In a globalized world, driven by the information technologies revolution and the service economy, the tangible assets are less and less valuable, while intangible assets, increasingly valuable, are emerging as the key to success, leading the companies to seek how to best use their intangible assets.
Companies legally protect their intangible assets by acquiring and maintaining IP (Intellectual Property) rights, which turns them into valuable exclusive assets. Robust IP rights and protection are vital for a company to have a strong market position, competitive advantage, higher profit or returns on investments and additional income (from licensing for instance).
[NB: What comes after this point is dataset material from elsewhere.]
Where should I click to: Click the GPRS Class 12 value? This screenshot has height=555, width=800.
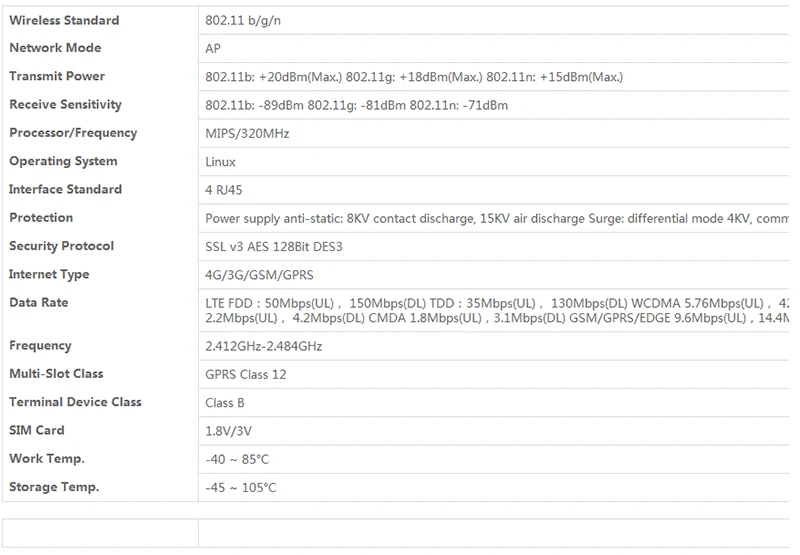[x=245, y=374]
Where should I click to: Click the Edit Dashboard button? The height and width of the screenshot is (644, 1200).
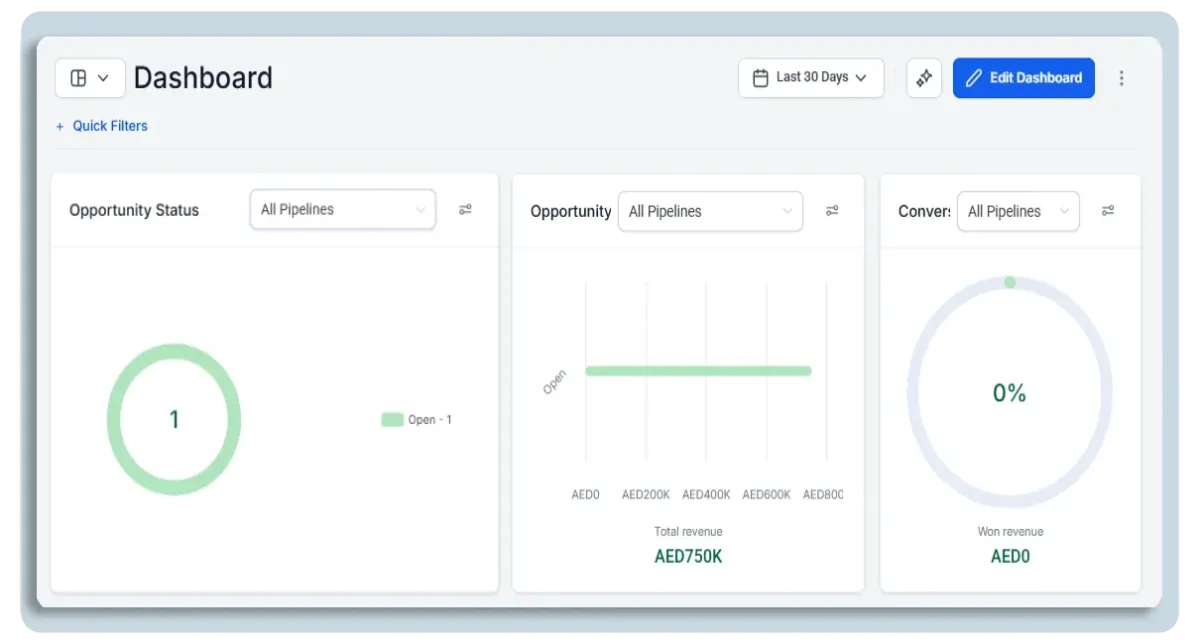1023,77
It is important to note that brands such as “Apple”, which is ranked 1st in Forbes World’s Most Valuable Brands - is valued at $241.2 billion and its revenue is estimated to be $260.2 billion. Another example would be “Amazon”, 4th in the ranking, which is valued at $135.4 billion, and its revenue is estimated to be $260.5 billion, the double of its value. In both cases, the brand revenue is higher than the brand value.
Notably, an IP strategy is an essential business tool to protect, monitor and exploit the IP assets, including trademarks, and ensure that the companies derive maximum benefit in a safe environment.
To further secure their IP assets, companies, essentially multinationals and businesses with plans for internationalization, may create a separate company - an IP holding company - with the purpose of owning their IP rights. Within this IP holding corporate structure, the parent company’s IP assets are assigned to the subsidiary - the IP holding company - which is a non-trading entity, with no contractual or other relationship with customers. Simultaneously, licensing agreements are celebrated between both companies, wherein the parent company, which is an operating company, agrees to pay royalties to the IP holding company, for the right to use its IP. This structure may be composed by many other operating companies or subsidiaries which will also sign licensing agreements with the IP holding company and pay royalties for the right to use its IP.
There are many advantages in separating the ownership of IP rights from the parent company and the other operating companies and bring them under the aegis of an IP holding company. Some of the advantages are:
• Allowing a management centralization of all IP assets of the Group;
• Protecting the IP from claims against the operating companies. Simultaneously, it also prevents the parent company and other operating companies of the group from getting involved in lawsuits concerning their IP;
• Enabling the revenue to be generated in low-tax jurisdictions or jurisdictions that do not tax income received from licensing royalties;
• Enabling the IP to be effectively separated from other assets, thus becoming available to be used as security or to be sold;
• Protecting the IP from hostile takeovers of the parent company;
• Attracting investment.
Many multinational corporations that use the IP holding corporate structure, establish their IP holding companies in tax-friendly countries so that the revenues paid by the operating companies to the IP holders (which can be very high in some countries) are taxed at a lower rate.
In this context, is Mauritius a possible choice to establish an Intellectual Property holding company?
Mauritius ranks 1st among the 26 Sub-Saharan African economies and 9th among the 37 upper middle-income group economies featured in the Global Innovation Index (GII). Mauritius has multiple bilateral trade agreements with African countries, which shall permit the foreign companies to have preferential access to key African markets. It is politically and economically stable and it has a very friendly tax regime given that there are no foreign exchange controls and foreign companies enjoy free repatriation of profits. Mauritius also eliminated double taxation with several countries. As a result, it attracted more than 32,000 offshore companies, emerging 1st for the domiciliation of international companies investing in the African continent.
Accordingly, there are strong indications that Mauritius is a great choice to establish an IP holding company, essentially when companies are planning to invest in Africa.
However, besides the political, financial and tax considerations, it is also primordial to consider the level of IP assets protection available in a jurisdiction before transferring any IP to a subsidiary domiciliated there.
In 2019, Mauritius enacted a new IP legislation - the Industrial Property Act 2019 - in order to promote innovation, strengthen the protection of IP rights and, also, to create better conditions to attract high-quality investment. The new legislation shall come into force on a date to be fixed by proclamation.
Among many important measures implemented by the new Act, mention shall be made to the extension of legal protection to utility models, new plant varieties, geographical indications and layout-design of integrated circuits. The fact that the new Act makes provision for Mauritius to adhere to WIPO administered Treaties, namely the Madrid Protocol, as far as trademarks rights are concerned, shall also be highlighted.
There is no doubt, the new law will draw the attention and Mauritius will convince many corporations to create IP holding companies in the country. Thus, we are longing that the new law, adopted already two years ago, will finally enter into force.